Motherwell-born Allan, 24, is one of the emerging talents of Mixed Martial Arts (MMA) which is now recognised as one of the world’s most entertaining and dramatic combat sports.
Allan will be pitting his skills against Ritchie Bagbe in the MAX Xtreme Fighting event, organised by renowned Cage Wars Productions, at Braehead Arena in Glasgow on March 15.
The sport, in which specially trained fighters compete in an octagonal ring using highly-evolved techniques known as Mixed Martial Arts (MMA), boasts A-list fans such as George Clooney, Cindy Crawford and Paris Hilton, as well as football stars Wayne Rooney and Darren Fletcher.
Allan, who is a Project Manager at a submarine rescue vehicles company, said he was very excited about the upcoming event, the third in his eight-month career MMA career.
He said: “I am really looking forward to Max Xtreme. I love MMA – I tend to go from work straight to the gym. I don’t see it as hard work – it’s an antidote to hard work. If I have had a hard day of meetings or stress I can go pound it all out at the gym at night.”
Since the sport was first introduced in 1992, it has soared in popularity with clubs springing up across the whole UK and more than 5000 Xtreme Fighters training and competing regularly at different levels. More than 2500 fans are expected to attend the 12-bout event in Glasgow.
But these events are not without controversy – being branded as “human-cockfighting” by one MSP. But Allan said this criticism is unjustified and he had even managed to change the mind of girlfriend Amy Rennison, 20, a student.
He said: “When I first became involved in MMA Amy was really worried. She had obviously read all the comments in the paper which rubbished MMA as some sort of legalised brawl. But I have spoken to her about it and she has been to see me compete and is now a lot happier with it – she even lets me run it on the TV.
“Negative comments are based on massive misconceptions. MMA is a highly-disciplined sport and people who say otherwise really need to be educated on what it takes to be involved in an event like this. Interest is undoubtedly soaring as it becomes more and more popular.”
Jonny Burrows, Cage Wars Productions spokesman, said the Braehead Arena spectacle is a clear demonstration of the increasing appeal of MAX Xtreme Fighting.
He said: “As the popularity of Xtreme Fighting grows, people are beginning to realise that the skill levels needed to compete are incredibly high and only serious and dedicated athletes can rise to the level needed to achieve success.

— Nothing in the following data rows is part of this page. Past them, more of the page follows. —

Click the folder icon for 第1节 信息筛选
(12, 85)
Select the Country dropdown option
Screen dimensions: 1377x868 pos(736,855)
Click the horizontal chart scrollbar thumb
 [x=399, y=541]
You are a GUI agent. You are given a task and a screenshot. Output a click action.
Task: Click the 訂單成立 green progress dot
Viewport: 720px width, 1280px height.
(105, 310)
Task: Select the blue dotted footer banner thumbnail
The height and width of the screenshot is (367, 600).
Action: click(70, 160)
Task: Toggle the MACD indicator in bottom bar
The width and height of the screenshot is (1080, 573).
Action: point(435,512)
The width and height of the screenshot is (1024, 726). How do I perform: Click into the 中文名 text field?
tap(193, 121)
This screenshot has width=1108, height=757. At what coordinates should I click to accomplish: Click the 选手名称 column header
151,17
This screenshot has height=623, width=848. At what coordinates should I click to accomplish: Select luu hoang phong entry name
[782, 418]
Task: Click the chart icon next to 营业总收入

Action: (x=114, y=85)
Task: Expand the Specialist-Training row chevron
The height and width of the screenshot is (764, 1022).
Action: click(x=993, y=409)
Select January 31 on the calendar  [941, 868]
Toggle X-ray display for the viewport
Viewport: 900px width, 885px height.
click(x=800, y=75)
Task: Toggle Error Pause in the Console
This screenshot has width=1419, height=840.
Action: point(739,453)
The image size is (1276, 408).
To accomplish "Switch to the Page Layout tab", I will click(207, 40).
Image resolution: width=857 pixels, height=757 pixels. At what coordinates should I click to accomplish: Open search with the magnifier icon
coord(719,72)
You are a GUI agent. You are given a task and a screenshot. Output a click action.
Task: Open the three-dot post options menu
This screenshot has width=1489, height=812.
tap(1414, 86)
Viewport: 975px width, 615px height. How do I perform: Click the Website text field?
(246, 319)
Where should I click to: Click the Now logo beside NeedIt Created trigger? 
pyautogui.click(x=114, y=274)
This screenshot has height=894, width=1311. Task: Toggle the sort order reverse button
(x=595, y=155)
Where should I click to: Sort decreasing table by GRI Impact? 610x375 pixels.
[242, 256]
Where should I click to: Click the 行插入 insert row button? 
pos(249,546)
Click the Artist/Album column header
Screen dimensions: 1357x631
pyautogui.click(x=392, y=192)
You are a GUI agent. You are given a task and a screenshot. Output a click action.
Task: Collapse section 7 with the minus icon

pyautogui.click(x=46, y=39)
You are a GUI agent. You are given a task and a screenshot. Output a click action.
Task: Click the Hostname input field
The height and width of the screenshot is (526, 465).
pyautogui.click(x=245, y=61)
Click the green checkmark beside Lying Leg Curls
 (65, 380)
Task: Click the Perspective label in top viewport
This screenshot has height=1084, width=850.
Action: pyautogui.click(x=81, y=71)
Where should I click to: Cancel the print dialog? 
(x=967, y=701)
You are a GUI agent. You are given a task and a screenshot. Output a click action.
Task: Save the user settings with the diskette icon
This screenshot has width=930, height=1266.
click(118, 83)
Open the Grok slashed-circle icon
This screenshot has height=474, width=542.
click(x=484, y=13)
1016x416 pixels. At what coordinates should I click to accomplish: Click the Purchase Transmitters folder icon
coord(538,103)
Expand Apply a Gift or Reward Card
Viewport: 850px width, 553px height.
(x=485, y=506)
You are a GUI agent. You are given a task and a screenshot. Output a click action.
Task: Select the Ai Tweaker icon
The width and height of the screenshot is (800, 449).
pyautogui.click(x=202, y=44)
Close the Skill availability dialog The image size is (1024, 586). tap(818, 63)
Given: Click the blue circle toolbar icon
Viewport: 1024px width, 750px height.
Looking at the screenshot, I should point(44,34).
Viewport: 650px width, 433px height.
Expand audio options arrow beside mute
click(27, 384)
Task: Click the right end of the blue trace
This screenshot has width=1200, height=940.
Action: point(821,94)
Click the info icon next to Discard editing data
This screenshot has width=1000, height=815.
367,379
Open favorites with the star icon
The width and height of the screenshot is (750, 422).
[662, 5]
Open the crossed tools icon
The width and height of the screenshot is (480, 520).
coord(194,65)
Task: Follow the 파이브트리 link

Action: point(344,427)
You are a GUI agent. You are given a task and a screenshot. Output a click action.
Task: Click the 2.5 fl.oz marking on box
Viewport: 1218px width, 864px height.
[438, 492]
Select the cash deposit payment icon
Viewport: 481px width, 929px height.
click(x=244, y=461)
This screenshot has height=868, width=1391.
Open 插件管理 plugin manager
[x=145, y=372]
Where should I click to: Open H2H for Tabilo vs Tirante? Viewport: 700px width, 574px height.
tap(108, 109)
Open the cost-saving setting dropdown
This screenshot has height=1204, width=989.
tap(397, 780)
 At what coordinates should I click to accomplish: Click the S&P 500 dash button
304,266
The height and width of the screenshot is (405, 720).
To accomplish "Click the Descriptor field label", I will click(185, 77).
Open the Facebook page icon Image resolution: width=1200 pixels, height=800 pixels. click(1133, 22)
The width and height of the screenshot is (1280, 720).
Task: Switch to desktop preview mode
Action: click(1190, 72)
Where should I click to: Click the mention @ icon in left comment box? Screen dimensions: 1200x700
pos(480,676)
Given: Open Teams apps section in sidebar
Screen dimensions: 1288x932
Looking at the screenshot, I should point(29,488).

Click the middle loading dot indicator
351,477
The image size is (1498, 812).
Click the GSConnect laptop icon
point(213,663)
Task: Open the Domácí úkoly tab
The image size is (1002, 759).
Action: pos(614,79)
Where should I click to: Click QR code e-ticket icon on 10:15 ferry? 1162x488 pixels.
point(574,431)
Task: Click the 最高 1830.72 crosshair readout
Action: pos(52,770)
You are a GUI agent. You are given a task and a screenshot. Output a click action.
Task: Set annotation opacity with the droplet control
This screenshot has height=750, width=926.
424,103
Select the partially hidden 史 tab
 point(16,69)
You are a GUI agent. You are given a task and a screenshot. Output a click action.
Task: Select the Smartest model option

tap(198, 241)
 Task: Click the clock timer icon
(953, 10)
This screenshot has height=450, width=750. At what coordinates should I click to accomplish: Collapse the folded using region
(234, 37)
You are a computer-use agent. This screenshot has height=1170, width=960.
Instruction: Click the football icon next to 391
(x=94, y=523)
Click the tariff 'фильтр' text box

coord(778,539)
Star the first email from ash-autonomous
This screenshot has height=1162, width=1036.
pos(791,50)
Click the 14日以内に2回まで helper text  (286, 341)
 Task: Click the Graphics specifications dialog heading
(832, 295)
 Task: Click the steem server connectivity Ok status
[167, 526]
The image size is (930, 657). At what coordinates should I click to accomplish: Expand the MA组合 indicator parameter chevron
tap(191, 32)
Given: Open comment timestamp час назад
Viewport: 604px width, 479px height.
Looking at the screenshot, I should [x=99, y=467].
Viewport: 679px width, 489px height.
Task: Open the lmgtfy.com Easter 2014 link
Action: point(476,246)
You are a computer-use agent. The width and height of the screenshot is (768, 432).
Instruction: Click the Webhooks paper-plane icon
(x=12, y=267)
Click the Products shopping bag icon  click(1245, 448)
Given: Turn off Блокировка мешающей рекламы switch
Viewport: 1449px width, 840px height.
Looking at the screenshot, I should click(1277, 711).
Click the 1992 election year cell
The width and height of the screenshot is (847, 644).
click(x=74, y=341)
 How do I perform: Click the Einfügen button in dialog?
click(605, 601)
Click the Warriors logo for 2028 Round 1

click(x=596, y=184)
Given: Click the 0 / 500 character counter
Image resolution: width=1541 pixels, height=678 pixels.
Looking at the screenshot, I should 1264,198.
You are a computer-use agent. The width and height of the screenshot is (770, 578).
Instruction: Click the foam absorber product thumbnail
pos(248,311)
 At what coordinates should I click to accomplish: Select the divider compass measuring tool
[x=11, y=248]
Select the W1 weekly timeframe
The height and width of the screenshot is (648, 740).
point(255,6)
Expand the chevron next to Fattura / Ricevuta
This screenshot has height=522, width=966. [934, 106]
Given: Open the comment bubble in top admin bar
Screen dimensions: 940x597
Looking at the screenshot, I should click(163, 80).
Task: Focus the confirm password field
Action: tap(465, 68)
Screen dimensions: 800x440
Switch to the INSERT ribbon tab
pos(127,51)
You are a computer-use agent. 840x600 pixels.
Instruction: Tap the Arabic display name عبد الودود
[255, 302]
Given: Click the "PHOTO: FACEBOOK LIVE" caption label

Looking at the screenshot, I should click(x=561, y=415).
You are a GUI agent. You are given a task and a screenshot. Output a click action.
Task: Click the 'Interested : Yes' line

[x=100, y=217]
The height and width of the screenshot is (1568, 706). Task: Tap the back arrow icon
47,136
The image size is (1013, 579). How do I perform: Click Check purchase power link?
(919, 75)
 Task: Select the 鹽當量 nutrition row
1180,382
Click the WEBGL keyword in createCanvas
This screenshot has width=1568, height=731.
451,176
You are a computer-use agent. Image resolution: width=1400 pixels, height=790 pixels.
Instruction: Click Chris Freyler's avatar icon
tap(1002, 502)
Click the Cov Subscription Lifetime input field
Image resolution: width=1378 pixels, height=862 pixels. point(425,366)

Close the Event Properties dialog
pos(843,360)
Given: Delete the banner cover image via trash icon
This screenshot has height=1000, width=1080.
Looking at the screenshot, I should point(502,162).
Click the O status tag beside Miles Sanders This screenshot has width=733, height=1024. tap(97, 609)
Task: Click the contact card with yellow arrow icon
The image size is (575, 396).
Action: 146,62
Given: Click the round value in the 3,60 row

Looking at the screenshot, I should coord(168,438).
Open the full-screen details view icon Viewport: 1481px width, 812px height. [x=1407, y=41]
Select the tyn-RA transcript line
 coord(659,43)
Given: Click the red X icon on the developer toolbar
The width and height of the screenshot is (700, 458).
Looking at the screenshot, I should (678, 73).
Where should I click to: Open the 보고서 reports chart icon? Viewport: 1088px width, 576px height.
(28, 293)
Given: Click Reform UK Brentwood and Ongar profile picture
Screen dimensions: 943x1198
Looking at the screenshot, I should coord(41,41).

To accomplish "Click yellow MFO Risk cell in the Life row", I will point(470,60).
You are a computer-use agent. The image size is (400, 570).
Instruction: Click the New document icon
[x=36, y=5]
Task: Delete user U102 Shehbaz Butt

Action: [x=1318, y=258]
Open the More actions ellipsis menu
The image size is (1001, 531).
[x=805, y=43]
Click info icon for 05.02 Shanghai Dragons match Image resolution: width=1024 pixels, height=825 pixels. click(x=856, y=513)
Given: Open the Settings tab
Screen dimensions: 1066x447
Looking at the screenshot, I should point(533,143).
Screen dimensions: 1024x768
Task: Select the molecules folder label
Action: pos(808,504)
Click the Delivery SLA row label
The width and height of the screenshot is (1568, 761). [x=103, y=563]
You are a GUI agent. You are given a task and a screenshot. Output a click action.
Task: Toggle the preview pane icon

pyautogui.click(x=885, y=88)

“For anyone who has not seen an Xtreme Fighting event they should come along to the Braehead Arena and see for themselves what makes this the fastest growing sport in the world. There is nothing in combat sports that can touch Xtreme Fighting for excitement and an adrenalin-fuelled night of sports entertainment.
“It is really catching on in Scotland and we look forward to a tremendous event at the Braehead Arena. We’ll have some well known fighters from abroad competing, as well as some up-and-coming homegrown talent such as Allan.”
MAX Xtreme fighting can trace its origins back to around 648 BC when Pankration, a form of unarmed hand-to-hand combat, was an event in the first Olympic Games.
Since then, it has been practiced in various forms in countries across the globe, culminating in the boom in popularity over the last 10-15 years into MMA as is it known today.